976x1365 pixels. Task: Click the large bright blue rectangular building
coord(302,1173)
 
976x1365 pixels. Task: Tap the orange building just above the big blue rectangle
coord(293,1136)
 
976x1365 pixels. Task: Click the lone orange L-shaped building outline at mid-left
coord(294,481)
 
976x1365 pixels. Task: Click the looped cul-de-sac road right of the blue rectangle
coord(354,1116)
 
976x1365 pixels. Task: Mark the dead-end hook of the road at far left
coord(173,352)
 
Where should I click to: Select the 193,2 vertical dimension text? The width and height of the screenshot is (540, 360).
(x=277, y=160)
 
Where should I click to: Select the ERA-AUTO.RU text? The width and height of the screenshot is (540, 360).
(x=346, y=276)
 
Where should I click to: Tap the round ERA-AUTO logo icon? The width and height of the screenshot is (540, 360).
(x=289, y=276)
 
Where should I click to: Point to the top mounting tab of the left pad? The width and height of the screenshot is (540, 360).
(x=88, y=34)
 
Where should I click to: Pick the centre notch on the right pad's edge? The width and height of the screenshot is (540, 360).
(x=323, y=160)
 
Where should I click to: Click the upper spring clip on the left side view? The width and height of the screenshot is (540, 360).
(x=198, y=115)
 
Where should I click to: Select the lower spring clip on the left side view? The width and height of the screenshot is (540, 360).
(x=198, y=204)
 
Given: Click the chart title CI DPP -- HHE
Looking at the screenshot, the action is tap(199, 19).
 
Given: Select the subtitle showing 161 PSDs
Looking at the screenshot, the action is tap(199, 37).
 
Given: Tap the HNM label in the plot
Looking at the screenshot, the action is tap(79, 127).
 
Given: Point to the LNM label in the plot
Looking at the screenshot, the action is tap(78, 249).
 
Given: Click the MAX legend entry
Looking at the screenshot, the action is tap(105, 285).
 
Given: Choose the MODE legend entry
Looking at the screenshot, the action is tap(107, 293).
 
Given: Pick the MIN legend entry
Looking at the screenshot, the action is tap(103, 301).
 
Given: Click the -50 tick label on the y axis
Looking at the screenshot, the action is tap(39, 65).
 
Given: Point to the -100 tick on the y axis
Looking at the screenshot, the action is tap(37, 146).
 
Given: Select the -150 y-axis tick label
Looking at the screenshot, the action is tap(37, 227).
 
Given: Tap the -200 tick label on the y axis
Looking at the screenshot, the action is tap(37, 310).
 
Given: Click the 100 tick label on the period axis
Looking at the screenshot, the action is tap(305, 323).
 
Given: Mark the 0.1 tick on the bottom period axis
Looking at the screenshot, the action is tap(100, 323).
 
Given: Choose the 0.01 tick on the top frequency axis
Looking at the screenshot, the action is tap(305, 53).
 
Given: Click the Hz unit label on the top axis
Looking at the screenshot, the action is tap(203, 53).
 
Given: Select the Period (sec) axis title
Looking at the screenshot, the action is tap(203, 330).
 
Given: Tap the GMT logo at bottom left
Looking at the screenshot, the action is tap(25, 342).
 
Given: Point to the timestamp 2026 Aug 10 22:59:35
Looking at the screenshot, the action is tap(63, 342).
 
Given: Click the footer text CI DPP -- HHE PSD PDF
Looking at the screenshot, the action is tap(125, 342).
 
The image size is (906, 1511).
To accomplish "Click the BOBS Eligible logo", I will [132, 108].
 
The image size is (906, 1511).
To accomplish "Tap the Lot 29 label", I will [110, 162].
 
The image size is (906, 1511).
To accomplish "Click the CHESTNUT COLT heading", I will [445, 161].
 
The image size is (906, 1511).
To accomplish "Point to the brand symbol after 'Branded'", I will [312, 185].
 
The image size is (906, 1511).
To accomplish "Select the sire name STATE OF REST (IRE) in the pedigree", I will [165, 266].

* _Stated exercise_
Could you give these lines as a JSON list of strings, one string per line, leaving out blank lines and covering all the records?

* _The reply_
[
  "976x1365 pixels. Task: Click the large bright blue rectangular building",
  "coord(302,1173)",
  "976x1365 pixels. Task: Tap the orange building just above the big blue rectangle",
  "coord(293,1136)",
  "976x1365 pixels. Task: Click the lone orange L-shaped building outline at mid-left",
  "coord(294,481)",
  "976x1365 pixels. Task: Click the looped cul-de-sac road right of the blue rectangle",
  "coord(354,1116)",
  "976x1365 pixels. Task: Mark the dead-end hook of the road at far left",
  "coord(173,352)",
  "Where should I click to: Select the 193,2 vertical dimension text? The width and height of the screenshot is (540, 360).",
  "(x=277, y=160)",
  "Where should I click to: Select the ERA-AUTO.RU text? The width and height of the screenshot is (540, 360).",
  "(x=346, y=276)",
  "Where should I click to: Tap the round ERA-AUTO logo icon? The width and height of the screenshot is (540, 360).",
  "(x=289, y=276)",
  "Where should I click to: Point to the top mounting tab of the left pad? The width and height of the screenshot is (540, 360).",
  "(x=88, y=34)",
  "Where should I click to: Pick the centre notch on the right pad's edge? The width and height of the screenshot is (540, 360).",
  "(x=323, y=160)",
  "Where should I click to: Click the upper spring clip on the left side view? The width and height of the screenshot is (540, 360).",
  "(x=198, y=115)",
  "Where should I click to: Select the lower spring clip on the left side view? The width and height of the screenshot is (540, 360).",
  "(x=198, y=204)",
  "Given: Click the chart title CI DPP -- HHE",
  "Looking at the screenshot, the action is tap(199, 19).",
  "Given: Select the subtitle showing 161 PSDs",
  "Looking at the screenshot, the action is tap(199, 37).",
  "Given: Tap the HNM label in the plot",
  "Looking at the screenshot, the action is tap(79, 127).",
  "Given: Point to the LNM label in the plot",
  "Looking at the screenshot, the action is tap(78, 249).",
  "Given: Click the MAX legend entry",
  "Looking at the screenshot, the action is tap(105, 285).",
  "Given: Choose the MODE legend entry",
  "Looking at the screenshot, the action is tap(107, 293).",
  "Given: Pick the MIN legend entry",
  "Looking at the screenshot, the action is tap(103, 301).",
  "Given: Click the -50 tick label on the y axis",
  "Looking at the screenshot, the action is tap(39, 65).",
  "Given: Point to the -100 tick on the y axis",
  "Looking at the screenshot, the action is tap(37, 146).",
  "Given: Select the -150 y-axis tick label",
  "Looking at the screenshot, the action is tap(37, 227).",
  "Given: Tap the -200 tick label on the y axis",
  "Looking at the screenshot, the action is tap(37, 310).",
  "Given: Click the 100 tick label on the period axis",
  "Looking at the screenshot, the action is tap(305, 323).",
  "Given: Mark the 0.1 tick on the bottom period axis",
  "Looking at the screenshot, the action is tap(100, 323).",
  "Given: Choose the 0.01 tick on the top frequency axis",
  "Looking at the screenshot, the action is tap(305, 53).",
  "Given: Click the Hz unit label on the top axis",
  "Looking at the screenshot, the action is tap(203, 53).",
  "Given: Select the Period (sec) axis title",
  "Looking at the screenshot, the action is tap(203, 330).",
  "Given: Tap the GMT logo at bottom left",
  "Looking at the screenshot, the action is tap(25, 342).",
  "Given: Point to the timestamp 2026 Aug 10 22:59:35",
  "Looking at the screenshot, the action is tap(63, 342).",
  "Given: Click the footer text CI DPP -- HHE PSD PDF",
  "Looking at the screenshot, the action is tap(125, 342).",
  "The image size is (906, 1511).",
  "To accomplish \"Click the BOBS Eligible logo\", I will [132, 108].",
  "The image size is (906, 1511).",
  "To accomplish \"Tap the Lot 29 label\", I will [110, 162].",
  "The image size is (906, 1511).",
  "To accomplish \"Click the CHESTNUT COLT heading\", I will [445, 161].",
  "The image size is (906, 1511).",
  "To accomplish \"Point to the brand symbol after 'Branded'\", I will [312, 185].",
  "The image size is (906, 1511).",
  "To accomplish \"Select the sire name STATE OF REST (IRE) in the pedigree\", I will [165, 266]."
]